Deux arrêts récents ont ainsi été rendus en faveur de la protection de la vie privée des demandeurs après une appréciation minutieuse des intérêts en cause, l’un par la Cour de cassation, l’autre par la CEDH. L’examen de ces deux arrêts est l’occasion de constater que le sujet est encore très discuté et les frontières difficiles à délimiter. Entre liberté d’expression et vie privée, tout est question de proportionnalité… mais aussi de point de vue. Si la conception des deux juridictions suprêmes converge effectivement, elles ne sont pas encore tout à fait à l’unisson sur le sujet.
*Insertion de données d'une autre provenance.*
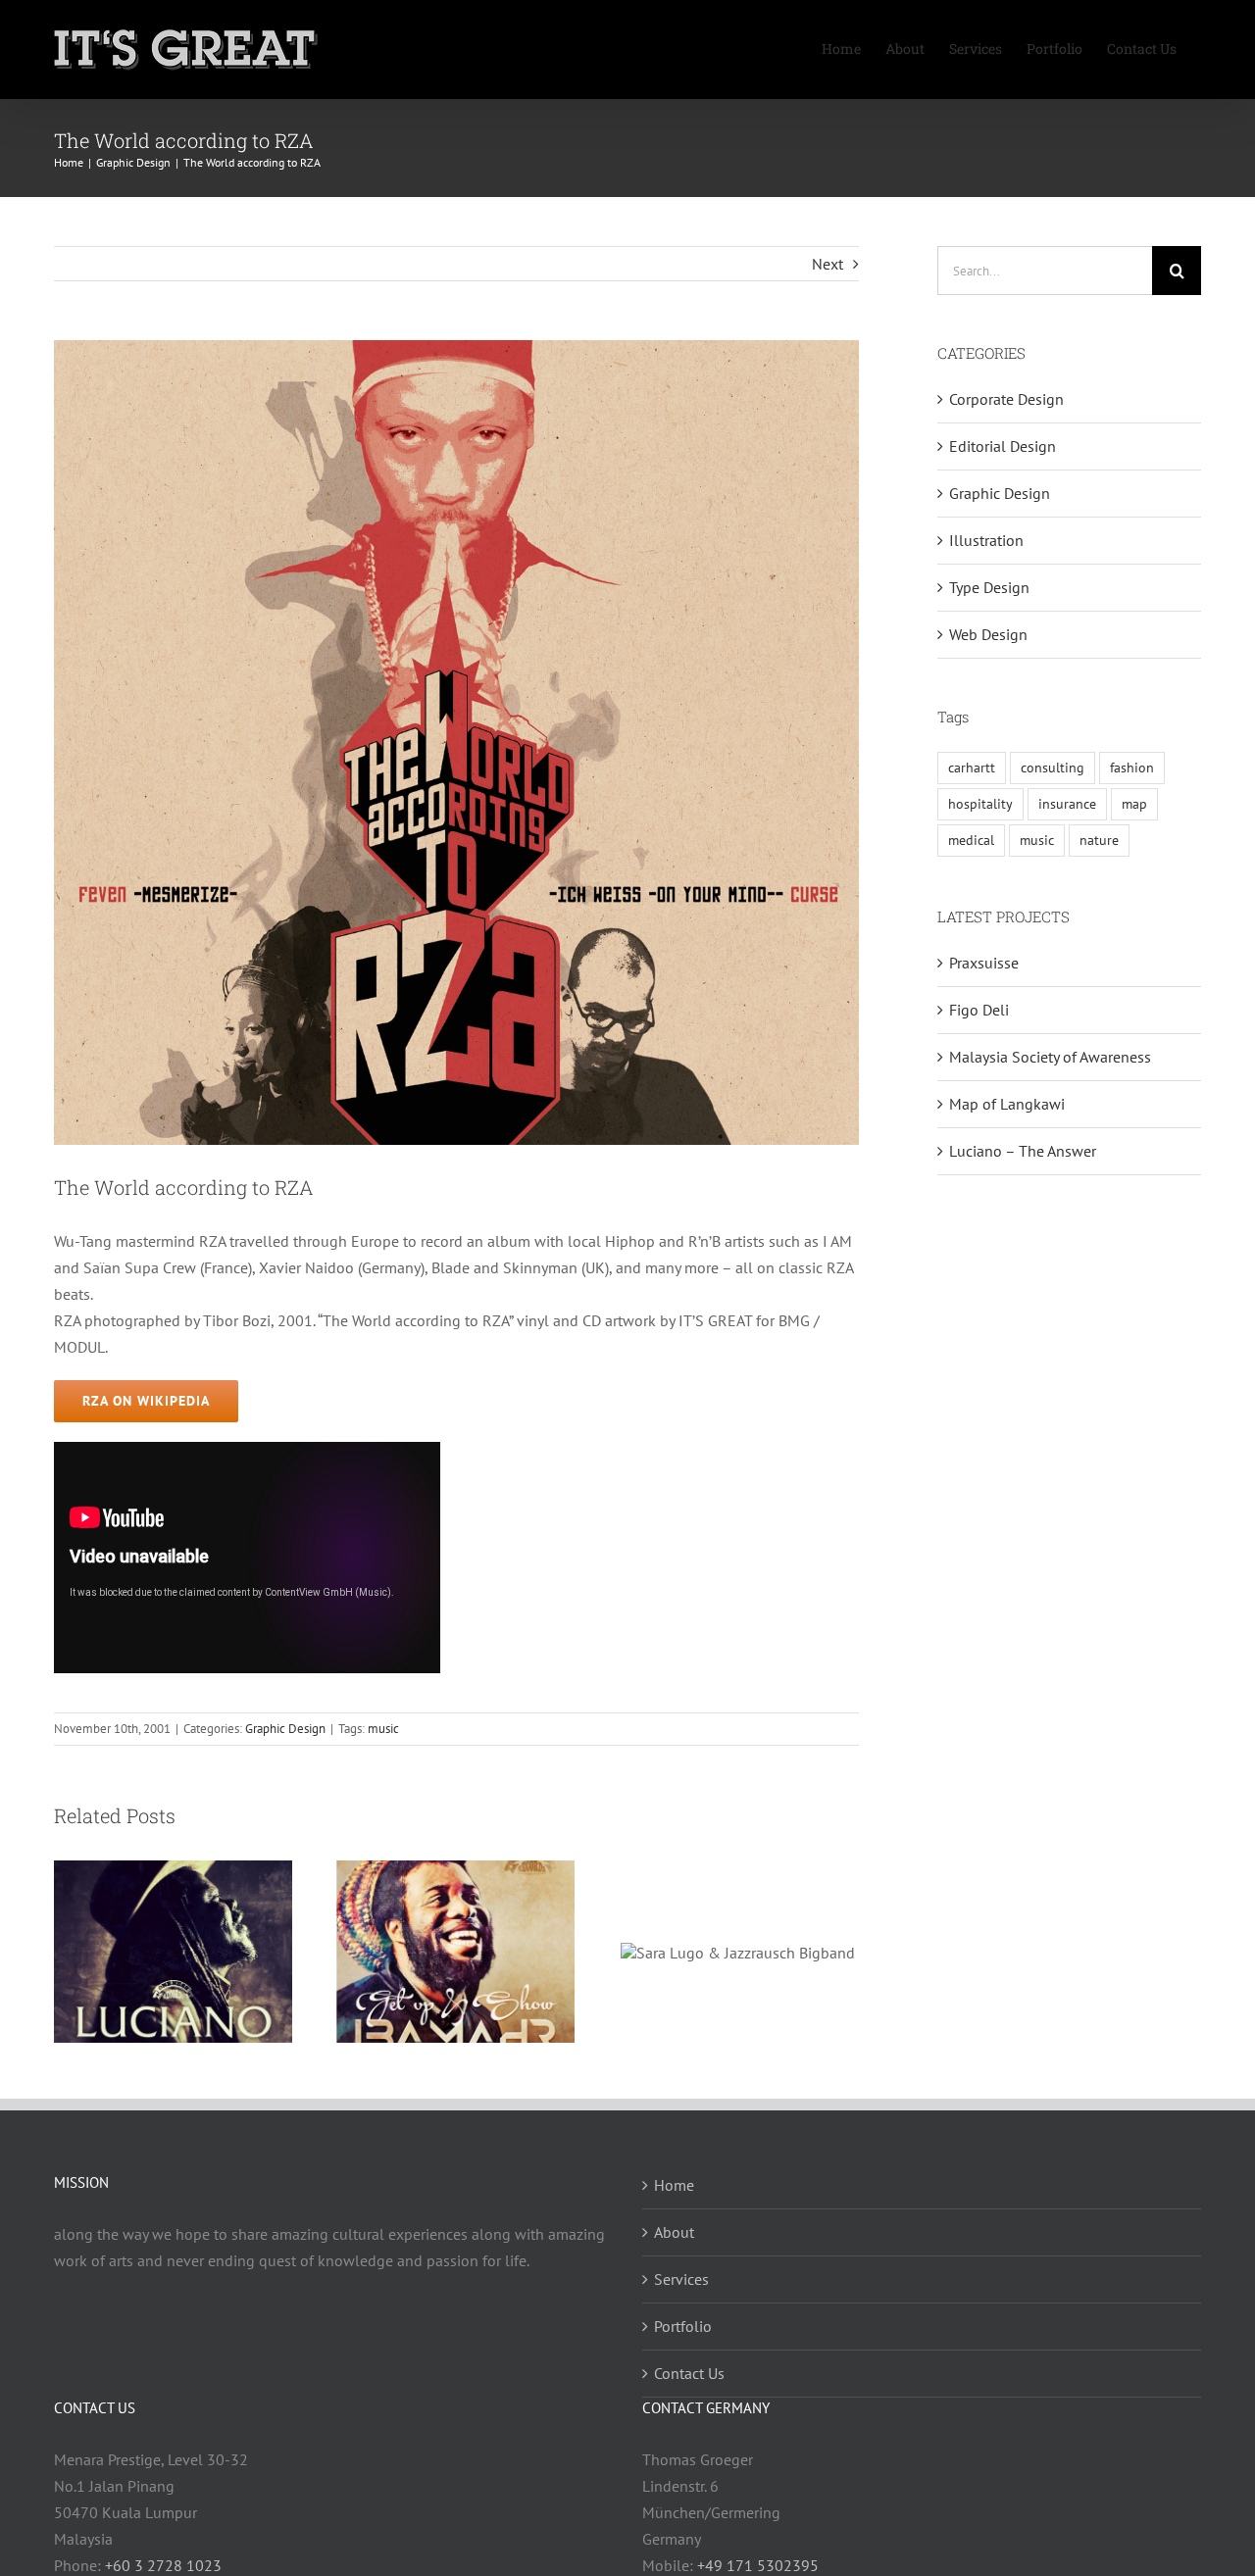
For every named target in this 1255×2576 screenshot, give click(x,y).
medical (971, 839)
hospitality (980, 803)
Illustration (986, 540)
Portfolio (683, 2326)
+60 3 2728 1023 (163, 2565)
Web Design (988, 634)
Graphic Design (285, 1728)
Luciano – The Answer (1022, 1151)
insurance (1067, 803)
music (383, 1728)
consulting (1052, 767)
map (1134, 803)
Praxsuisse (984, 962)
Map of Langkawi (1007, 1104)
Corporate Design (1006, 399)
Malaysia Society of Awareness (1050, 1056)
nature (1099, 839)
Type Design (989, 587)
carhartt (971, 767)
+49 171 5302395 (758, 2565)
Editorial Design (1002, 446)
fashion (1132, 767)
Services (681, 2279)
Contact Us (689, 2373)
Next (827, 263)
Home (674, 2185)
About (674, 2232)
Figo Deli (979, 1009)
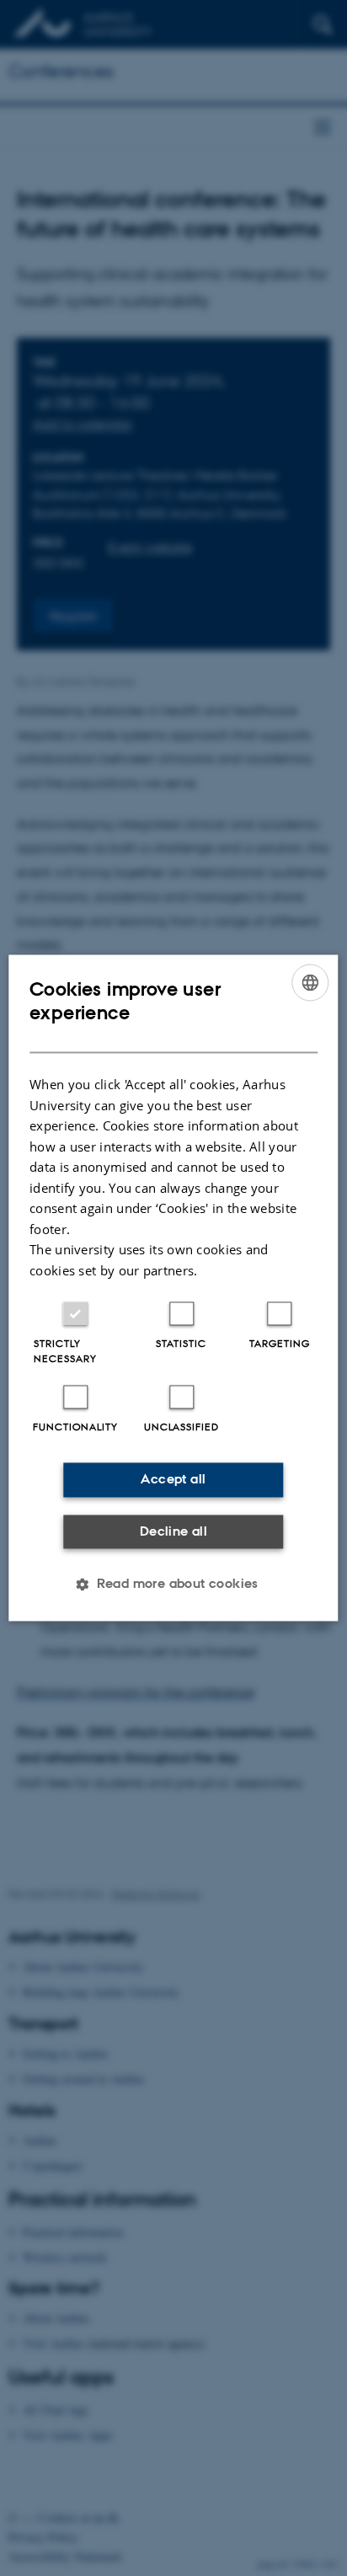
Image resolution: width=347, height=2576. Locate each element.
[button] (173, 1584)
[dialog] (173, 1287)
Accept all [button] (173, 1480)
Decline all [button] (173, 1531)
Dans la première affaire, une émission turque présentait un reportage sur les activités de prosélytisme religieux exercées en Turquie. A cette occasion, des images filmées en caméra cachée retransmettaient une réunion privée à l’occasion de laquelle un homme, apparaissant non flouté, faisait l’apologie du christianisme. L’homme en question, un ressortissant australien, avait par la suite fait l’objet d’une action publique du parquet turc pour insulte envers Dieu et l’Islam. Innocenté par un tribunal correctionnel sur ce point, il demanda réparation du préjudice subi du fait de la diffusion de ce programme et notamment de son image. Après un long parcours judiciaire, la Cour de cassation turque avait finalement débouté le requérant de ses demandes au nom de « l’intérêt général important dans la diffusion du reportage en cause« . Saisie à son tour du litige, la CEDH s’est prononcée le 13 octobre dernier (CEDH, 13 octobre 2015, n°37428/06). Estimant que le juste équilibre entre les intérêts en présence n’avait pas été établi, elle a condamné l’Etat turc pour violation de l’article 8. En l’espèce, la critique de la Cour s’est cristallisée sur l’absence de prise de précaution à l’égard de l’image de requérant, dont la diffusion en version non floutée n’était d’aucun intérêt dans le débat. Un peu plus tôt dans l’année, le 24 février 2015, elle avait déjà eu l’occasion de se prononcer dans le cadre d’un reportage constitué de séquences tournées en caméra cachée et diffusant une image péjorative de la personne, ici un courtier en assurance (CEDH, 24 février 2015, n°21830/09). La pixellisation du visage de l’homme interviewé fut alors déterminante dans l’appréciation de l’atteinte portée à la vie privée permettant de conclure que celle-ci n’était pas d’une « gravité telle […] qu’elle doive occulter l’intérêt public à l’information » (point 66).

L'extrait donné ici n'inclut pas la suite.